◆ **Given records**:
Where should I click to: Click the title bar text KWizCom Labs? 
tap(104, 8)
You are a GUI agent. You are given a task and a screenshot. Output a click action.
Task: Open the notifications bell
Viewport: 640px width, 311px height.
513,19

◆ **Task requirements**: The whole set of records needs to be written out exactly.

◆ **Result of this task**:
Where should I click to: Click the title bar text KWizCom Labs? 
tap(104, 8)
You are a GUI agent. You are given a task and a screenshot. Output a click action.
Task: Open the notifications bell
Viewport: 640px width, 311px height.
513,19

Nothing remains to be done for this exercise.